The second story was had a chick who looks hot from behind but hideous from the front, and her neighbor sees her through the window eating raw meat in her living room. I know I just ruined the ending, but you shouldn't have read a review with the spoilers alert thingy on.
Then there was a kind of short, funny one about a dude who right before dies trapped up on a cliff with evil black birds finally decides the perfect way to describe them in the book he'll never write.
A writer trying to get away to write something ends up with a pretty evil medieval monster in the woods behind his house.
An American Civil War story with a gross old supernatural man who collects heads story was next.

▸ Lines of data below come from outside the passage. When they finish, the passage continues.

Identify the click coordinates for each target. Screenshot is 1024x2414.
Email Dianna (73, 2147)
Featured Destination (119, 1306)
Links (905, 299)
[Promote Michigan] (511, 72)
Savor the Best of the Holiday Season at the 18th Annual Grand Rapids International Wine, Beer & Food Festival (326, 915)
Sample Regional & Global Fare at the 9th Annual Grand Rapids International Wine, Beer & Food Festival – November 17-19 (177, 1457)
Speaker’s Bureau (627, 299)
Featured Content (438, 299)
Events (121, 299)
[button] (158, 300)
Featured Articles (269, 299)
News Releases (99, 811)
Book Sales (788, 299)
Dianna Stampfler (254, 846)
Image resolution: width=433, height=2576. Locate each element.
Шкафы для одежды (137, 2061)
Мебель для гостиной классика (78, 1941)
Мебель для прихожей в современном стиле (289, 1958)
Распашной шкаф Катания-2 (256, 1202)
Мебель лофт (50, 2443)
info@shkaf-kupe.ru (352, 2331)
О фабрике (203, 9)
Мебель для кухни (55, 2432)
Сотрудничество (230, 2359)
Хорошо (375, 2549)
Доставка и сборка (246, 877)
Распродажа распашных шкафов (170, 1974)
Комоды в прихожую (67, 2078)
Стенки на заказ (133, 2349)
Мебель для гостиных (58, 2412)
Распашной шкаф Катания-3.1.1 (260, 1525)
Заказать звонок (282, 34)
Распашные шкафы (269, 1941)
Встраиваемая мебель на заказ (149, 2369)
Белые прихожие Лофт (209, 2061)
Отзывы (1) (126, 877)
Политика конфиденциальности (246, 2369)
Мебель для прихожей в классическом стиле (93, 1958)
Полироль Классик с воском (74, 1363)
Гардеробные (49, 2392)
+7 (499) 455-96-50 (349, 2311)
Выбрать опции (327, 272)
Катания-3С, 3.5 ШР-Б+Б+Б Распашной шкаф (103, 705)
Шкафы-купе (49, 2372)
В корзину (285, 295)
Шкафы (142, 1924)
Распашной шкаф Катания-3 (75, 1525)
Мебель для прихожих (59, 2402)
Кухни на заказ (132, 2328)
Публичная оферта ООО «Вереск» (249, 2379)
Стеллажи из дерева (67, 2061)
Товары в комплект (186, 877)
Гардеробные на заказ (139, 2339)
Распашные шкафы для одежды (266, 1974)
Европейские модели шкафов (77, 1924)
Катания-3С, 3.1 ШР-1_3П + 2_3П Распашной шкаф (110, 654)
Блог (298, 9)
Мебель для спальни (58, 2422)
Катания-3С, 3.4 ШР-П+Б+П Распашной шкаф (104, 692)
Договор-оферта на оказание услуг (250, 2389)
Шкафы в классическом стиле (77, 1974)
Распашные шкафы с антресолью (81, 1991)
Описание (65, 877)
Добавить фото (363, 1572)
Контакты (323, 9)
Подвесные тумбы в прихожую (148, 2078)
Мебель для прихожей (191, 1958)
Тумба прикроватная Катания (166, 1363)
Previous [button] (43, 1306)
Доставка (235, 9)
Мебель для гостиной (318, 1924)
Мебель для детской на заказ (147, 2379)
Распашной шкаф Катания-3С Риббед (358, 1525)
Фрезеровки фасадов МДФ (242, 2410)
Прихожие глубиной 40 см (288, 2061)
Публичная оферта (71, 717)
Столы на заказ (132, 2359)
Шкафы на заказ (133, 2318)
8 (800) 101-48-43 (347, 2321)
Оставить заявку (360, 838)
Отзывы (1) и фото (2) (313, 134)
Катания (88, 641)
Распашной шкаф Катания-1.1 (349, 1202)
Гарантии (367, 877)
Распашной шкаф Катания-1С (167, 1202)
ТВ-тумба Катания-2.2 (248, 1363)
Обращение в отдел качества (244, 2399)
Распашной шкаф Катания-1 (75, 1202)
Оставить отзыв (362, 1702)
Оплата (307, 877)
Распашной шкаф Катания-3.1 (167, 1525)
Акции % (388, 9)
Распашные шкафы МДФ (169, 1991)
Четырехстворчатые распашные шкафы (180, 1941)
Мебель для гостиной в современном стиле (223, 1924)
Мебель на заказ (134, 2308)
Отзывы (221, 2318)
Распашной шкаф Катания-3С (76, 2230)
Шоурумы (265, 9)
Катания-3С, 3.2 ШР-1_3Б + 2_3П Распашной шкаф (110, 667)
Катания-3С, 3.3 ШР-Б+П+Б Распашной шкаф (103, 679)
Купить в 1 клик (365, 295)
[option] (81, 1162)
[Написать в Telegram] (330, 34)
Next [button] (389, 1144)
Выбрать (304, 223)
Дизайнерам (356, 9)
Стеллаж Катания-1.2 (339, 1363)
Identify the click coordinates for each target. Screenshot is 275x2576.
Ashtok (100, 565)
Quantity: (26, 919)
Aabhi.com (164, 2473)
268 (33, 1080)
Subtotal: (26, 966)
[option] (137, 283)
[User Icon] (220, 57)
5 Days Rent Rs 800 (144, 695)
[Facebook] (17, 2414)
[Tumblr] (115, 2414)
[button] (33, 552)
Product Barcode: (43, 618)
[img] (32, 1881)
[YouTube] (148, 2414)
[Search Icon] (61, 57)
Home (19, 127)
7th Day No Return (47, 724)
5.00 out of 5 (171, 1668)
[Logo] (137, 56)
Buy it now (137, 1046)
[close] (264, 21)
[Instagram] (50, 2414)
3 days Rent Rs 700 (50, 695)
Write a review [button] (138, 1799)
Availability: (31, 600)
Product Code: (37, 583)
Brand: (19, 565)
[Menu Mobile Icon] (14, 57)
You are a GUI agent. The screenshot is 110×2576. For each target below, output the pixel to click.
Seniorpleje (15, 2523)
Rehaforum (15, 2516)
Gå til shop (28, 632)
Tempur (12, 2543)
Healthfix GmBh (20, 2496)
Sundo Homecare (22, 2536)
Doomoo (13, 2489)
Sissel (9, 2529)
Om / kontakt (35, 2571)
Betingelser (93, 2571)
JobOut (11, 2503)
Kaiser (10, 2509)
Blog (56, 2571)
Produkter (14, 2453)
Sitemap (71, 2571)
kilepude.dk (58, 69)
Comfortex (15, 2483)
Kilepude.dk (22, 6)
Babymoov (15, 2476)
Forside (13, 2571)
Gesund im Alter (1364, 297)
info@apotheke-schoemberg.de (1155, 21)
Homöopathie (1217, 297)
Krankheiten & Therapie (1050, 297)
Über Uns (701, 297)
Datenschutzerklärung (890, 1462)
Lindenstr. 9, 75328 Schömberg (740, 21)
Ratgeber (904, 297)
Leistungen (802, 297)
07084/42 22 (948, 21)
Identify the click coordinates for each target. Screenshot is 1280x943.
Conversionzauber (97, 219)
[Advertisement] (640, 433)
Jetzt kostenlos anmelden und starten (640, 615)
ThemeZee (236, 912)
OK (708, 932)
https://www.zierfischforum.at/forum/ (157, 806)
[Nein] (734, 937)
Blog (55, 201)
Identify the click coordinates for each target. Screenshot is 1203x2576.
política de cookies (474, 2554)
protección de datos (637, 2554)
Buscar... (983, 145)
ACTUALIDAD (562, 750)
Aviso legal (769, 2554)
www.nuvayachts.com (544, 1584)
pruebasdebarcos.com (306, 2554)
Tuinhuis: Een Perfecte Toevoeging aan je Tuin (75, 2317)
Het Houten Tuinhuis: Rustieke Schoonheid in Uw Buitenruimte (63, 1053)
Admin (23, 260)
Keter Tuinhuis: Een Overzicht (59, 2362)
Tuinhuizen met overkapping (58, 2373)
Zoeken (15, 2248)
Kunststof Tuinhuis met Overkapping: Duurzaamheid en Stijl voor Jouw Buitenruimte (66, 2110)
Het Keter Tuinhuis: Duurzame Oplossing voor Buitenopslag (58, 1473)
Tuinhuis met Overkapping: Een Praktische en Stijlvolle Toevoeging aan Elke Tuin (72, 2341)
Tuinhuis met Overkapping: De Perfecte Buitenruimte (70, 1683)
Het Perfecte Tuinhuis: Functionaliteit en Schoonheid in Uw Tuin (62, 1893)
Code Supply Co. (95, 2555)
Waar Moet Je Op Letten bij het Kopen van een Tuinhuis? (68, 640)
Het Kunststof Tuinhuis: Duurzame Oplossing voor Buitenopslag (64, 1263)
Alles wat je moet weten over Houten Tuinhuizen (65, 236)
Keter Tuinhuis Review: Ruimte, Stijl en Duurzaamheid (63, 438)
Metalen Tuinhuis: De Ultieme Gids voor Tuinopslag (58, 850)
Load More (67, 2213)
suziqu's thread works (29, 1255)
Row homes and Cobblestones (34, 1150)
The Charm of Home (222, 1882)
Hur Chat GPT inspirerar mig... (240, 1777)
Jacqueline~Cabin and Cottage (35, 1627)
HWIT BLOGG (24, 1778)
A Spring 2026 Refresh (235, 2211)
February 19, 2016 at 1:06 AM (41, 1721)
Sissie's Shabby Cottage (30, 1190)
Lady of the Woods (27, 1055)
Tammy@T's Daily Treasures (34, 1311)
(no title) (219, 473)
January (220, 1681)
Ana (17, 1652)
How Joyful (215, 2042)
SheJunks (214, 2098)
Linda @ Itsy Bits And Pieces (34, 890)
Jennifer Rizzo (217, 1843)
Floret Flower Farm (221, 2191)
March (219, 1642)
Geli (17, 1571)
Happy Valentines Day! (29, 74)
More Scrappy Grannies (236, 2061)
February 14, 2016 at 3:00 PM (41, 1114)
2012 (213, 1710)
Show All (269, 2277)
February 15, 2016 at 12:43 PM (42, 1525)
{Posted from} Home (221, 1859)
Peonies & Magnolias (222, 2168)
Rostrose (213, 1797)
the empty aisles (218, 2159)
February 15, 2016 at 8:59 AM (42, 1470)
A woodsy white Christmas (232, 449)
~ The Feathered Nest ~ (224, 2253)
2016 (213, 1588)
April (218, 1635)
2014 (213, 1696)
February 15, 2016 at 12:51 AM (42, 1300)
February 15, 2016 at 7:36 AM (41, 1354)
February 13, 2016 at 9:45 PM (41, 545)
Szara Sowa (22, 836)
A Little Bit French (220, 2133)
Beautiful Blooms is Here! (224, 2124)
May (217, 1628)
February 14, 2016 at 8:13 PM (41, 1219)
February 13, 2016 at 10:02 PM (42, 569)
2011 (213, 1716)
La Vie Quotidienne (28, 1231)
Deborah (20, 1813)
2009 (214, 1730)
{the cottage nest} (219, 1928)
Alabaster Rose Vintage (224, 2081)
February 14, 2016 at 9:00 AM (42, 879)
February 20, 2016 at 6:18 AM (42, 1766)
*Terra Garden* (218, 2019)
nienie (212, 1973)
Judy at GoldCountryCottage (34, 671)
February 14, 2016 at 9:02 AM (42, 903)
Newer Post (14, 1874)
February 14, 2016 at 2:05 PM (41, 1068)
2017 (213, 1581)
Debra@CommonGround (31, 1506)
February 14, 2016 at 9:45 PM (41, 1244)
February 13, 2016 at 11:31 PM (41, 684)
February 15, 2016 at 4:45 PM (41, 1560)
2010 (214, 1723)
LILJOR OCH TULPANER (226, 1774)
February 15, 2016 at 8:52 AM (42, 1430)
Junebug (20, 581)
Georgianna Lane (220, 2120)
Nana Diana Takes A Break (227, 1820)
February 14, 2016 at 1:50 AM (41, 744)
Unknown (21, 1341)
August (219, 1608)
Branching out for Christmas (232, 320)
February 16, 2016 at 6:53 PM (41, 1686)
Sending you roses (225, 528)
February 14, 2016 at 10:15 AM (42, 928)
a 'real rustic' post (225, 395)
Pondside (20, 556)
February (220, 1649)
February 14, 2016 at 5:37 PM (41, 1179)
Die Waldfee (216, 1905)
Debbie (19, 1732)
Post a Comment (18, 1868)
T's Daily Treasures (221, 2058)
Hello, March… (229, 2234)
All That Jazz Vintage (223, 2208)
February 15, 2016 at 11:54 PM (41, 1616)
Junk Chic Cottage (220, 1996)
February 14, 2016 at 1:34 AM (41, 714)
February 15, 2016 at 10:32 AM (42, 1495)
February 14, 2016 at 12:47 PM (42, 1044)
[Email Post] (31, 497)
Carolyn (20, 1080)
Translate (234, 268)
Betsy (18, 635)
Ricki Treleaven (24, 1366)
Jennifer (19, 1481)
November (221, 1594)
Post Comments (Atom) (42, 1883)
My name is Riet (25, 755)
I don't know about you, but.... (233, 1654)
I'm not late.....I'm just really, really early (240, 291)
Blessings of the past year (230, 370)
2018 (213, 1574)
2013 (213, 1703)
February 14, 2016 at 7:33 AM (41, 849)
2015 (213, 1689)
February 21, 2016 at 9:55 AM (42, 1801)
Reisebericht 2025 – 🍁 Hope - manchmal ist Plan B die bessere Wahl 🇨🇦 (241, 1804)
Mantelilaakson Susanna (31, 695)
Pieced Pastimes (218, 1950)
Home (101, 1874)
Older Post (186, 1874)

Something straight out of the Twilight Zone, with a kid who can draw things and make them real, with a very cool ending.
A kind of bullied kid's ghost gets a kind of revenge or something deep down in a mine shaft 100 years later. This one seemed kind of confusing, I'm not sure who the ghost was or why he was trying to kill everyone, but the ending was horrifying.
Random pieces of fruit start popping up in this lady's pool when she's sleeping, then hunks of meat, then strange sea creatures...
A surreal, dark story about a pier that has dead people talking to you through plaques put up all over the place, and THEY HATE THE LIVING!!!
A freaky story about a couple trapped in a car wreck with evil, carnivorous angelks flapping around outside.
A kind of crime story that I didn't really get, maybe about a ghost in a tree? Maybe the only other really weak point of the book, really easy to forget about. (in addition to the first zombie story).
A kind of bizarre fantasy about the ghost of a dead brother scaring everyone.
I have to call out Joe R Lansdale by name with his "Christmas for the Dead," because this dude never ever ever fails to deliver, like David Schow, who unfortunately isn't in this book. "Christmas for the Dead" is typical Lansdale, totally decrepit, extreme, and funny. I'm sick to death of zombies, but this one had a kickass zombie-fighting dog, and there was some hilarious Christmas stuff at the end.
A couple of lesbians crash a car and spend the night in a creepy house, twist ending.
A couple of punks stuck in a dreary seaside town (the Morrissey song "Everyday is Like Sunday" is actually mentioned in the story) want to get out, and one of them ALMOST does.
An angry alcoholic could-have-been kills a dude and then takes a train... to a circular hell!!
"Lesser Demons" by Norman Partridge, new guy to me, was like a zombie story, but with demons, which I liked much more. They file their teeth into sharp points and have all kinds of monsters on their side to boot.
Steve Rasnic Tem, who in a previous volume of this series had two stories which were just fucking cheesey awful, wrote the scariest story in this book, "Telling." It made me mad to realize it was the same guy I had written off a couple of years ago, because I really like to nurse my literary dislikes.
Caitlin Kiernan, as usual, writes a pretty dark, atmospheric story, but really, she needs to cheer the fuck up.
Ramsey Campbell has his almost obligatory place in this collection, with a story that I had hoped would be about giant killer spiders but wasn't.
A weird POEM that doesn't take itself seriously at all, but actually has some pretty gruesome imagery in it, like the brain of a hillbilly wizard that popped out of its grave like a mole and was bouncing around in the weeds with the brainstem trailing behind it like a tail.
A story about ghouls, which I personally feel are kind of overlooked. It relies a lot on Lovecraft, which is fine by me, but the sub-plot about the cheating girlfriend took a little too much of the center stage. But great story, great ending. And the Smithereens are mentioned. Like three times.
What I had thought was going to be another fucking zombie story turned out to be kind of interesting, if a little too serious: what the world would be like if the zombies won, and there were no more people to eat. Really man, why the FUCK are zombies so popular? I'm sick of them!!!